Mmmm, wait, on AmigaOS, there is no pre-tests, so the prog_n is 0 by default. What is the version of GLES2 that have this extension available ?

ptitSeb avatar Jul 23 '19 15:07 ptitSeb

that one where those new functions added ? 2.9

kas1e avatar Jul 23 '19 15:07 kas1e

Or you mean GLES2 standard ?

kas1e avatar Jul 23 '19 15:07 kas1e

that one where those new functions added ? 2.9

Yes, that. Because I'll probably need to hardcode prog_n = 1 on AMIGA if OGLES2 driver >= 2.9 for now (until I find a way to create an offscreen context on Amiga so I can launch some test at start of gl4es).

ptitSeb avatar Jul 23 '19 15:07 ptitSeb

Yeah, let's do it that way. Or , you simple can assume that ogles2.9 is minimum for gl4es at all

kas1e avatar Jul 23 '19 15:07 kas1e

Mmm, wait, I have this in src/agl/agl.c I have

#define MIN_OGLES2_LIB_VERSION 1
#define MIN_OGLES2_LIB_REVISION 22

So, 1.9 doesn't work...

ptitSeb avatar Jul 23 '19 15:07 ptitSeb

- _Dataset entries_:
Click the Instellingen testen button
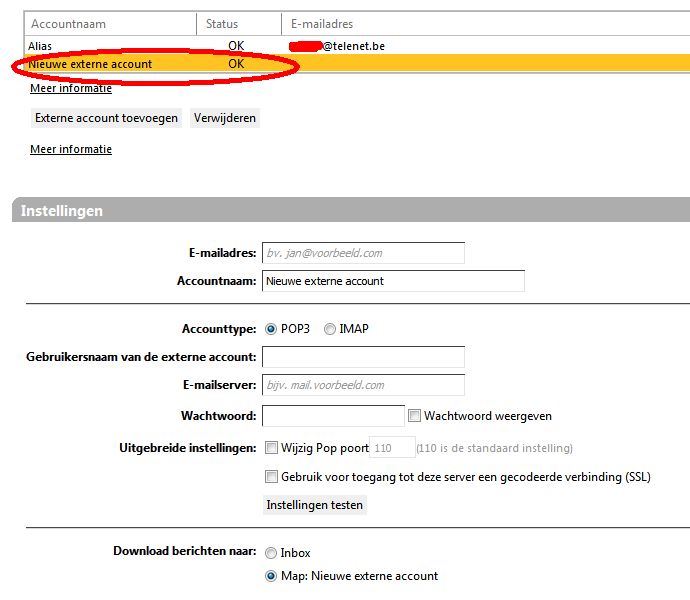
* * *
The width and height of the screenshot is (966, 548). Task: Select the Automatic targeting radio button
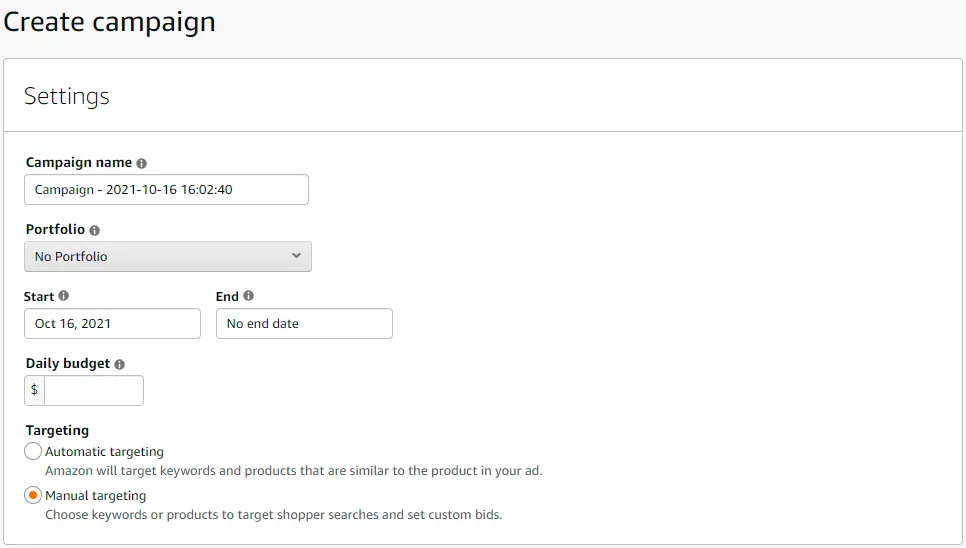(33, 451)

- _To do_:
Please write out the part of the forum thread above that runs from "Mmmm, wait, on" up to and including "GLES2 standard ?", copying it word for word.

- _Output for this task_:
Mmmm, wait, on AmigaOS, there is no pre-tests, so the prog_n is 0 by default. What is the version of GLES2 that have this extension available ?

ptitSeb avatar Jul 23 '19 15:07 ptitSeb

that one where those new functions added ? 2.9

kas1e avatar Jul 23 '19 15:07 kas1e

Or you mean GLES2 standard ?